Ok with exh 17 years ds13 dd11. Exh announced didnt love me but didnt know what to do about it couldnt make leap to go. In my case I had known how he felt for a long time but closed my eyes to it. Then began confiding in ow about month afrer telling me ,barmaid for 9 years where he drinks , and it quickly became an EA . He left Boxing Day under a bad cloud . He sees dcs and on the whole has behaved well waited a couple of months before full on affair and is still with ow.
DD finished primary school today and I managed to be calm through leavers assembly, phew !
Exh and ow gone on holiday today to Italy on a holiday we did as a family on many many occasions. Apparently exh was busy telling a mutual male friend all about it last night. This friend is horrified that exh can be so crass as to be taking ow rather than dcs on this particular holiday and I too dont know what he is thinking of.

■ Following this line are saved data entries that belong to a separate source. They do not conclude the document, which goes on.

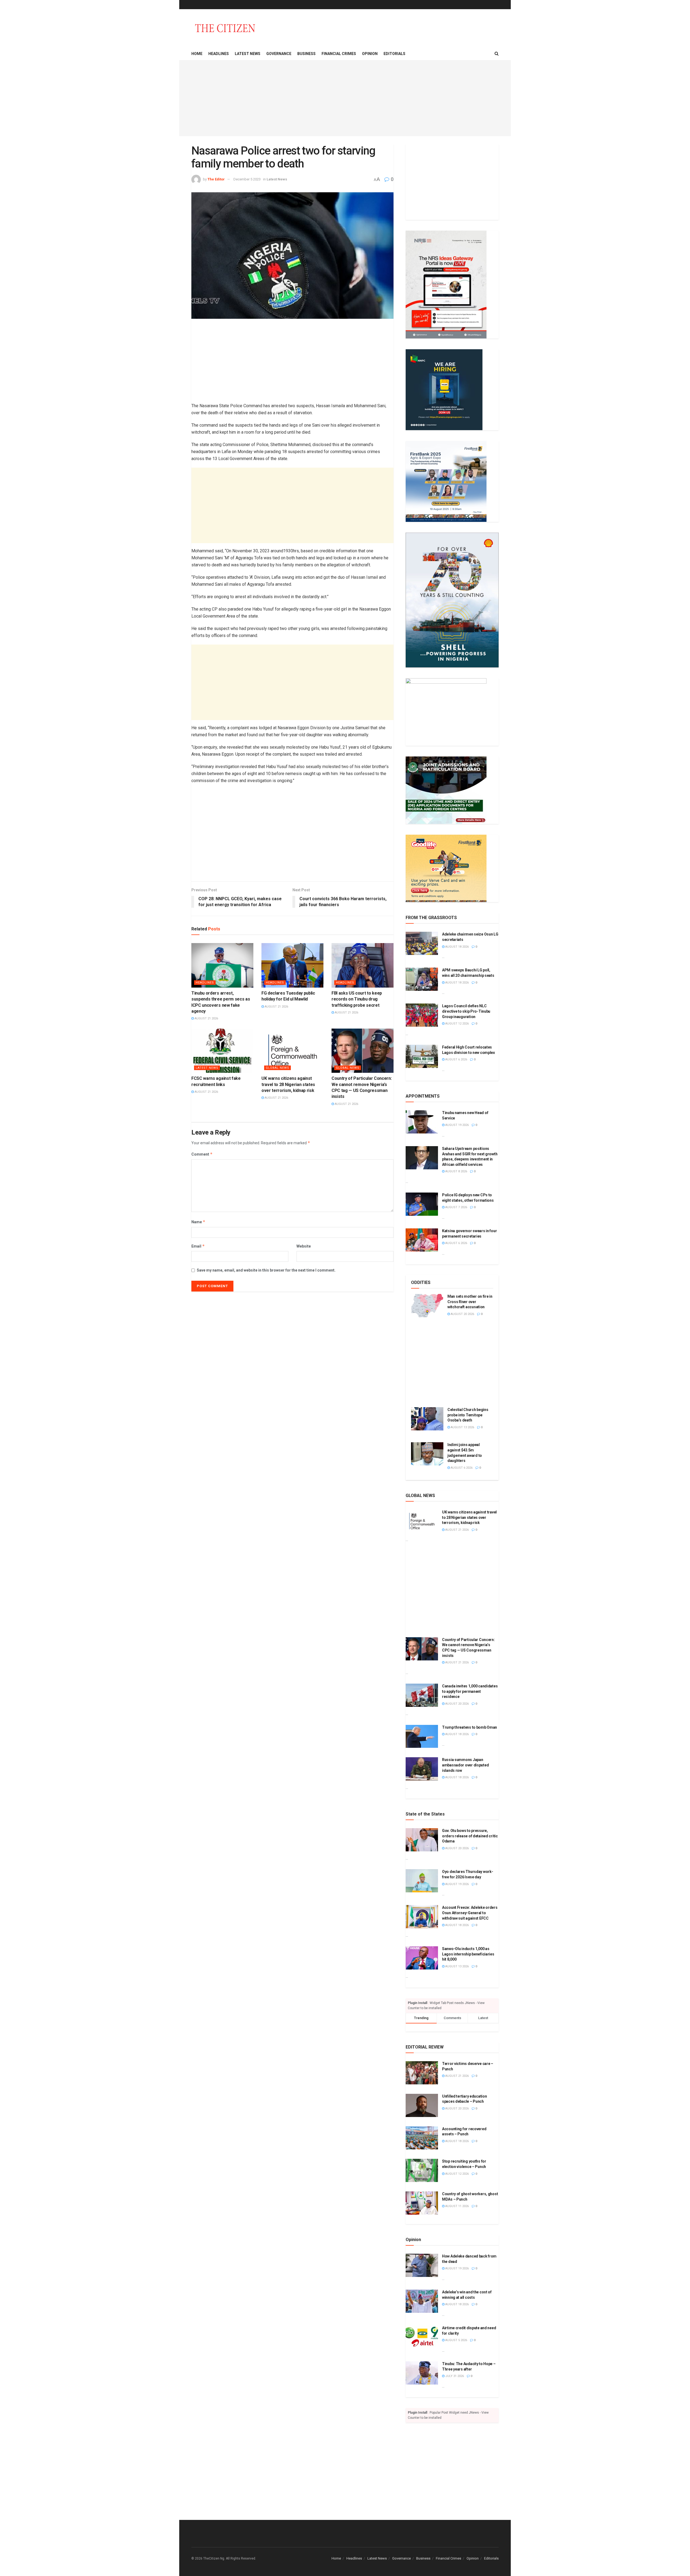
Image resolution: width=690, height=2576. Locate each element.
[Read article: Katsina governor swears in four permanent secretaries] (422, 1240)
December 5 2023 (247, 179)
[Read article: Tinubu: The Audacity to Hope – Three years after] (422, 2373)
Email (198, 1246)
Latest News (247, 54)
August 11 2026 (456, 2206)
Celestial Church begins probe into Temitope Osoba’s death (467, 1414)
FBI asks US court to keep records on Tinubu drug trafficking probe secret (357, 999)
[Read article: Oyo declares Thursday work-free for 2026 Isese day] (422, 1880)
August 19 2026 (456, 1125)
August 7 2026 (455, 1207)
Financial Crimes (339, 54)
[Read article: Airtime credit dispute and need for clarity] (422, 2337)
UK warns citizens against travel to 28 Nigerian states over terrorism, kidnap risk (288, 1084)
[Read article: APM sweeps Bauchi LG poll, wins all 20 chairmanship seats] (422, 979)
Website (303, 1246)
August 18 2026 (456, 946)
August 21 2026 (206, 1018)
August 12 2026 (456, 1023)
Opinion (370, 54)
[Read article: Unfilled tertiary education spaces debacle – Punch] (422, 2105)
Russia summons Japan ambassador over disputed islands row (465, 1765)
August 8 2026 (455, 1171)
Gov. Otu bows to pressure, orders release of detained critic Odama (470, 1835)
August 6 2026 (455, 1059)
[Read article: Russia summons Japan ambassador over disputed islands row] (422, 1768)
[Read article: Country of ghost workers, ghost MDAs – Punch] (422, 2203)
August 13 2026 (462, 1427)
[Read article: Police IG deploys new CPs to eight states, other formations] (422, 1204)
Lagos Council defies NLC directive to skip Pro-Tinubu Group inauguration (466, 1011)
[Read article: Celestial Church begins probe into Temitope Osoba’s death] (427, 1418)
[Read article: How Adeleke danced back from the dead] (422, 2265)
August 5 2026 (455, 2340)
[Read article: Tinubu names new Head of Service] (422, 1121)
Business (306, 54)
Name (198, 1221)
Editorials (394, 54)
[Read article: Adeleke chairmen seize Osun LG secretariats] (422, 943)
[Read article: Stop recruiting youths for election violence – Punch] (422, 2170)
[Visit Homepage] (225, 28)
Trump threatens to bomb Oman (469, 1727)
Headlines (218, 54)
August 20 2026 (462, 1314)
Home (196, 54)
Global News (277, 1068)
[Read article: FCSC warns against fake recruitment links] (222, 1051)
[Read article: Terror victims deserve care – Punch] (422, 2072)
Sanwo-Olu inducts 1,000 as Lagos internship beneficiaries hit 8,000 (468, 1954)
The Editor (216, 179)
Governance (278, 54)
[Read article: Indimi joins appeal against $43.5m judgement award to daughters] (427, 1453)
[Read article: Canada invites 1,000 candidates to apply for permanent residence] (422, 1695)
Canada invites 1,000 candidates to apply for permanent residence (470, 1691)
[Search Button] (497, 53)
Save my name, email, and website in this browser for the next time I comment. (266, 1270)
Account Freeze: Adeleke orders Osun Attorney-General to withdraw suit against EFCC (470, 1912)
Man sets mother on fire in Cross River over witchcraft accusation (469, 1301)
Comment (202, 1154)
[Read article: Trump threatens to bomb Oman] (422, 1736)
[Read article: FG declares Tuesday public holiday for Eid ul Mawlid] (292, 965)
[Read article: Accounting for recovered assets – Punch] (422, 2138)
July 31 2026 (454, 2376)
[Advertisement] (345, 98)
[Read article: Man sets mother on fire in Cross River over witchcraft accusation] (427, 1305)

Out of character for me I texted exh and said I couldnt believe what hes doing and he is showing himself to be the crass selfish person everyone knows him to be. His public image is everything to him so I hope that hit home and as per an earlier posting of mine I hope their 10 days is riddled with ghosts from the past. Twunt.
On a happier note I am feeling good now knowing I wont see or hear from him for 10 days and I dont need to worry about running into them etc. I have decided today that although this hasnt been an easy month I am giving in to self pity and negativity too much . I need to get back to how I was for ages ie living in the moment , enjoying my dcs and be grateful at how happy and well adjusted to living with just me they are .

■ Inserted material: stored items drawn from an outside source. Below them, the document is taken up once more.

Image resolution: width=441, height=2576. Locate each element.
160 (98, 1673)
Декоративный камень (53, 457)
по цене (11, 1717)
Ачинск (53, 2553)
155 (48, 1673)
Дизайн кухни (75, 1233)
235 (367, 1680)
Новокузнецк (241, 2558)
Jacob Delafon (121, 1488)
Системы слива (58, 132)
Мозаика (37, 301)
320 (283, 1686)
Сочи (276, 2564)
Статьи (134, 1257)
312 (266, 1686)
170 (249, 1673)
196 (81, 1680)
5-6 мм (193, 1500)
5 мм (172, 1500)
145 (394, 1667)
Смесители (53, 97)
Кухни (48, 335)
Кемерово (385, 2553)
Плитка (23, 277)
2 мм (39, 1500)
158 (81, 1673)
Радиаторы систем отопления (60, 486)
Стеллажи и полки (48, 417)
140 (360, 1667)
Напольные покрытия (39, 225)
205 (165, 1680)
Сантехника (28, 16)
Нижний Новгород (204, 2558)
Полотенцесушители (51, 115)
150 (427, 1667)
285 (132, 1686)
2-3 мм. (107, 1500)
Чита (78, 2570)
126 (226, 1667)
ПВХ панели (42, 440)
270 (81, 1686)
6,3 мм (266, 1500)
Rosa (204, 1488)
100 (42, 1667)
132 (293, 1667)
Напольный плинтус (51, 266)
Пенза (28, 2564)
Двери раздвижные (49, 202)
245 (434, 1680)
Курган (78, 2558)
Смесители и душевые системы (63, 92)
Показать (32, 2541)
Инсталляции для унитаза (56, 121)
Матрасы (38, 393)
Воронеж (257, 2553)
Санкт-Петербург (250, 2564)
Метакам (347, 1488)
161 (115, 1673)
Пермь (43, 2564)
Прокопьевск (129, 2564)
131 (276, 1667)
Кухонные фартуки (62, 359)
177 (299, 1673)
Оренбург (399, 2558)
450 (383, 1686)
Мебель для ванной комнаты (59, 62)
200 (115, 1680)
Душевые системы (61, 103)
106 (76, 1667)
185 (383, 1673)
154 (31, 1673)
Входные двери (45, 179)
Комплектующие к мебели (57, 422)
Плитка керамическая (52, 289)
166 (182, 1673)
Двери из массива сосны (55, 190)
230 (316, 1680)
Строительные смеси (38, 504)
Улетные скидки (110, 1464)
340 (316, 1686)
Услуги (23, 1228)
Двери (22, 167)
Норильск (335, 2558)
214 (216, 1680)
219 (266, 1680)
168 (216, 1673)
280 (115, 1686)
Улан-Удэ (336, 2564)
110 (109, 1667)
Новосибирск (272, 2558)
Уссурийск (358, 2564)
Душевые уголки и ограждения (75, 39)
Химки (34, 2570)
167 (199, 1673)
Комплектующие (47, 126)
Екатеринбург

I didnt want to split and worked hard in the last couple of years knowing he was unhappy to win back his affections but it wasnt to be. Now I want to start thinking about my future , accept calmly the things that need to happen and try to begin to feel good about myself again and focus on the positive stuff - a cliche but its going to help me scrabble out of this furrow I have been in lately.
I am out on an end of term girls night later and dont want exh name even mentioned!!